* [Given instruction]: Can you render the lines below as a numbered list, leaving out any blank lines?

◇ ◇ ◇

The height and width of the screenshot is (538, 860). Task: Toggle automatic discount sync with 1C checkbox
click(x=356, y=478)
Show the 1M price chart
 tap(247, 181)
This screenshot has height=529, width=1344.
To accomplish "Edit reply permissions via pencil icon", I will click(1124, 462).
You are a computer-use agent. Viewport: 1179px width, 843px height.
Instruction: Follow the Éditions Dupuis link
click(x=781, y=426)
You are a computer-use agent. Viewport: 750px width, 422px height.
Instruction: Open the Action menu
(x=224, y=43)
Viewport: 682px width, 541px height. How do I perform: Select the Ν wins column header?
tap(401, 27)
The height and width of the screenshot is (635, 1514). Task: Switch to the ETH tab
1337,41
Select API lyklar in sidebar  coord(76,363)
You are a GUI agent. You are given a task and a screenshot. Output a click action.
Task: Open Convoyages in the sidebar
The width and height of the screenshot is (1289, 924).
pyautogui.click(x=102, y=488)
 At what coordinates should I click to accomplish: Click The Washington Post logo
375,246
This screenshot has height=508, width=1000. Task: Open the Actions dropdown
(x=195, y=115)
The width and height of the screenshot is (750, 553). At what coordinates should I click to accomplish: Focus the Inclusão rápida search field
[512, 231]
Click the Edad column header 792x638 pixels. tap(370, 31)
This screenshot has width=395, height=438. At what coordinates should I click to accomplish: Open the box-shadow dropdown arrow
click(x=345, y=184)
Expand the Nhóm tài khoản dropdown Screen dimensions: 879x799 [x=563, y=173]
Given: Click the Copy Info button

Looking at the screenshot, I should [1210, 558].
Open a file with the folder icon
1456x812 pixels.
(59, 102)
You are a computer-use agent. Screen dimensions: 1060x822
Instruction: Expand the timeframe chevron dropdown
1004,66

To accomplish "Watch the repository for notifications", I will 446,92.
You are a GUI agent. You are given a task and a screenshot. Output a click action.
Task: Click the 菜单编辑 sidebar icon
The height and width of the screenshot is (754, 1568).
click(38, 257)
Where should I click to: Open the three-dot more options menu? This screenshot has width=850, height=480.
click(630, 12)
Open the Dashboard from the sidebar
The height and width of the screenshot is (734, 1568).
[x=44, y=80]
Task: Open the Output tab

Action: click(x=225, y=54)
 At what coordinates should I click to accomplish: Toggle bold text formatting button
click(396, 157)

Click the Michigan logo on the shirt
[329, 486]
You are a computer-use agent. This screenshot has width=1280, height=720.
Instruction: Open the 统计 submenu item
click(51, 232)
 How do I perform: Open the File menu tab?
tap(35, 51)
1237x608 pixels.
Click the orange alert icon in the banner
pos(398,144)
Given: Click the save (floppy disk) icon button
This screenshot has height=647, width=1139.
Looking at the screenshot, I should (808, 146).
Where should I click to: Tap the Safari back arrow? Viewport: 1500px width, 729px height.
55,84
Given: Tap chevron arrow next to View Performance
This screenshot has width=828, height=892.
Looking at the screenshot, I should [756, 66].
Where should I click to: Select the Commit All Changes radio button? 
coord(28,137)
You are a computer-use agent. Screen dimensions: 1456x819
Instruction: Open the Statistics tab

◇ ◇ ◇

* [Worked answer]:
1. The height and width of the screenshot is (538, 860). Task: Toggle automatic discount sync with 1C checkbox
2. click(x=356, y=478)
3. Show the 1M price chart
4.  tap(247, 181)
5. This screenshot has height=529, width=1344.
6. To accomplish "Edit reply permissions via pencil icon", I will click(1124, 462).
7. You are a computer-use agent. Viewport: 1179px width, 843px height.
8. Instruction: Follow the Éditions Dupuis link
9. click(x=781, y=426)
10. You are a computer-use agent. Viewport: 750px width, 422px height.
11. Instruction: Open the Action menu
12. (x=224, y=43)
13. Viewport: 682px width, 541px height. How do I perform: Select the Ν wins column header?
14. tap(401, 27)
15. The height and width of the screenshot is (635, 1514). Task: Switch to the ETH tab
16. 1337,41
17. Select API lyklar in sidebar  coord(76,363)
18. You are a GUI agent. You are given a task and a screenshot. Output a click action.
19. Task: Open Convoyages in the sidebar
20. The width and height of the screenshot is (1289, 924).
21. pyautogui.click(x=102, y=488)
22.  At what coordinates should I click to accomplish: Click The Washington Post logo
23. 375,246
24. This screenshot has height=508, width=1000. Task: Open the Actions dropdown
25. (x=195, y=115)
26. The width and height of the screenshot is (750, 553). At what coordinates should I click to accomplish: Focus the Inclusão rápida search field
27. [512, 231]
28. Click the Edad column header 792x638 pixels. tap(370, 31)
29. This screenshot has width=395, height=438. At what coordinates should I click to accomplish: Open the box-shadow dropdown arrow
30. click(x=345, y=184)
31. Expand the Nhóm tài khoản dropdown Screen dimensions: 879x799 [x=563, y=173]
32. Given: Click the Copy Info button
33. Looking at the screenshot, I should [1210, 558].
34. Open a file with the folder icon
35. 1456x812 pixels.
36. (59, 102)
37. You are a computer-use agent. Screen dimensions: 1060x822
38. Instruction: Expand the timeframe chevron dropdown
39. 1004,66
40. To accomplish "Watch the repository for notifications", I will 446,92.
41. You are a GUI agent. You are given a task and a screenshot. Output a click action.
42. Task: Click the 菜单编辑 sidebar icon
43. The height and width of the screenshot is (754, 1568).
44. click(38, 257)
45. Where should I click to: Open the three-dot more options menu? This screenshot has width=850, height=480.
46. click(630, 12)
47. Open the Dashboard from the sidebar
48. The height and width of the screenshot is (734, 1568).
49. [x=44, y=80]
50. Task: Open the Output tab
51. Action: click(x=225, y=54)
52.  At what coordinates should I click to accomplish: Toggle bold text formatting button
53. click(396, 157)
54. Click the Michigan logo on the shirt
55. [329, 486]
56. You are a computer-use agent. This screenshot has width=1280, height=720.
57. Instruction: Open the 统计 submenu item
58. click(51, 232)
59.  How do I perform: Open the File menu tab?
60. tap(35, 51)
61. 1237x608 pixels.
62. Click the orange alert icon in the banner
63. pos(398,144)
64. Given: Click the save (floppy disk) icon button
65. This screenshot has height=647, width=1139.
66. Looking at the screenshot, I should (808, 146).
67. Where should I click to: Tap the Safari back arrow? Viewport: 1500px width, 729px height.
68. 55,84
69. Given: Tap chevron arrow next to View Performance
70. This screenshot has width=828, height=892.
71. Looking at the screenshot, I should [756, 66].
72. Where should I click to: Select the Commit All Changes radio button? 
73. coord(28,137)
74. You are a computer-use agent. Screen dimensions: 1456x819
75. Instruction: Open the Statistics tab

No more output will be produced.